Climate change remains the biggest threat to regional agriculture and food systems, especially as it exacerbates existing water shortages. (AFP/file photo)

“At FAO, we have a specific component on women’s empowerment that extends to all programs and projects. We have built-in gender markers to ensure our interventions support gender inclusion.

“In our region, we need to strengthen the role of women in agrifood systems not only from a production perspective but also from a nutrition perspective. In order to ensure healthy diets for all, we believe that a woman as the head of the family is the most important stakeholder in ensuring that the family opts for healthy diets.

Elwaer said regional governments have been receptive to FAO recommendations, which could help further foster regional trade, buffer supply chains from shocks and reduce malnutrition.

“I believe there is genuine interest and focus from governments in our region. We have seen that governments have shown a keen interest in ensuring food supply and have heavily subsidized the food sector, although the merit of those subsidies is another matter,” Elwaer said.

“Of course, the respective government knows best what to do.
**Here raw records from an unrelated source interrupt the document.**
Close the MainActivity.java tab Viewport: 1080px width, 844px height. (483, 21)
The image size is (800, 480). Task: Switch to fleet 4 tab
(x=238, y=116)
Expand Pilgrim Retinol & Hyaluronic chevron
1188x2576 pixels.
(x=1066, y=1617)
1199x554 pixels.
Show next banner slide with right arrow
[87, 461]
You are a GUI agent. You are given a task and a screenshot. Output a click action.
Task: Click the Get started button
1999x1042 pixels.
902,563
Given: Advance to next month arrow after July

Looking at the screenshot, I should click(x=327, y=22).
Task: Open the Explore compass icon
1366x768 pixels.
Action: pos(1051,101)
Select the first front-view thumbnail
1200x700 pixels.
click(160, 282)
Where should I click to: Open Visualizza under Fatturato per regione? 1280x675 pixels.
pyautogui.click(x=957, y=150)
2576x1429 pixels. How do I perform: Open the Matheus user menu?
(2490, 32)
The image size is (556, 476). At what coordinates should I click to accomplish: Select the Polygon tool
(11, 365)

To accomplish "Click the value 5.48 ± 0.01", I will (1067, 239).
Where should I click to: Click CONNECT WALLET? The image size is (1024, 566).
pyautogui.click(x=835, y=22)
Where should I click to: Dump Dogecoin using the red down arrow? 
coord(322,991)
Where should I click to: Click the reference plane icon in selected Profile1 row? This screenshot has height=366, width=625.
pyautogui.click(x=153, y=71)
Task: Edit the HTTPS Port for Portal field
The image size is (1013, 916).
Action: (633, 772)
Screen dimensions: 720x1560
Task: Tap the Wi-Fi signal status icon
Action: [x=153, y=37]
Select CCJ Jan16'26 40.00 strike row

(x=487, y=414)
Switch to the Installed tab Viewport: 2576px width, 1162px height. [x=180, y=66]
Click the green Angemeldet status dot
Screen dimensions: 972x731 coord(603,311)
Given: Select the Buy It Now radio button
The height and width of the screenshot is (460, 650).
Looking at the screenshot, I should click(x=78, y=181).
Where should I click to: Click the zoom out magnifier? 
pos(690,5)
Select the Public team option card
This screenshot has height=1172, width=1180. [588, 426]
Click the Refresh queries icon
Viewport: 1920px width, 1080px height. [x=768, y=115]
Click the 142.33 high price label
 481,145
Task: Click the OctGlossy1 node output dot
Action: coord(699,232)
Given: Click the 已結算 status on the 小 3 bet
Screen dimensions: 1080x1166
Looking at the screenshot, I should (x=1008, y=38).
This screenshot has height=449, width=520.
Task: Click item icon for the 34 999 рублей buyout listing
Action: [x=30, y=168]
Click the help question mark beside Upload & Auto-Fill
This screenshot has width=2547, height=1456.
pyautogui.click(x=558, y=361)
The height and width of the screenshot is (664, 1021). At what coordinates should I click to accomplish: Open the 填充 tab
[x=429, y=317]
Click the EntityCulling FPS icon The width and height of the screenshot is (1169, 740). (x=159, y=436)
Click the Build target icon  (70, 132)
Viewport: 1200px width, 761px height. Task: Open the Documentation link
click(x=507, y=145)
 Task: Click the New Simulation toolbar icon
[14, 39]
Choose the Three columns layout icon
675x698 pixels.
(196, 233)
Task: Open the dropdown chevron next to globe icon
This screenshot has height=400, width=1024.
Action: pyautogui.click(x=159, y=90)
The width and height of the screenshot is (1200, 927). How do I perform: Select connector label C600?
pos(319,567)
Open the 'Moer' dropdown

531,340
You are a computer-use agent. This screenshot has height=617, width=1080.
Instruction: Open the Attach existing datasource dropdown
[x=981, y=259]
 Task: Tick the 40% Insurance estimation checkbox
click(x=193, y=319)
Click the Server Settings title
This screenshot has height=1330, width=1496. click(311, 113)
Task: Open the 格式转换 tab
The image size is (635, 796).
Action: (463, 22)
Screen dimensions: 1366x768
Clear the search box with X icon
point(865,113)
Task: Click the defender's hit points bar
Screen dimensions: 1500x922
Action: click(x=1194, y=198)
I am here to support them in their goals and aspirations and provide technical assistance when and where needed.

“What we have advocated, including through this regional conference, is to take the agri-food systems approach to cover all aspects with defined and agreed goals and targets.

“The holistic approach to agrifood systems risk management means adopting policies and pathways that map the risks and externalities facing agrifood systems, in particular inclusiveness, efficiency, resilience and sustainability. sustainability of these systems, then describe the mitigation and adaptation mechanisms in order to keep the transformation of agrifood systems on track and ensure continuity thereafter.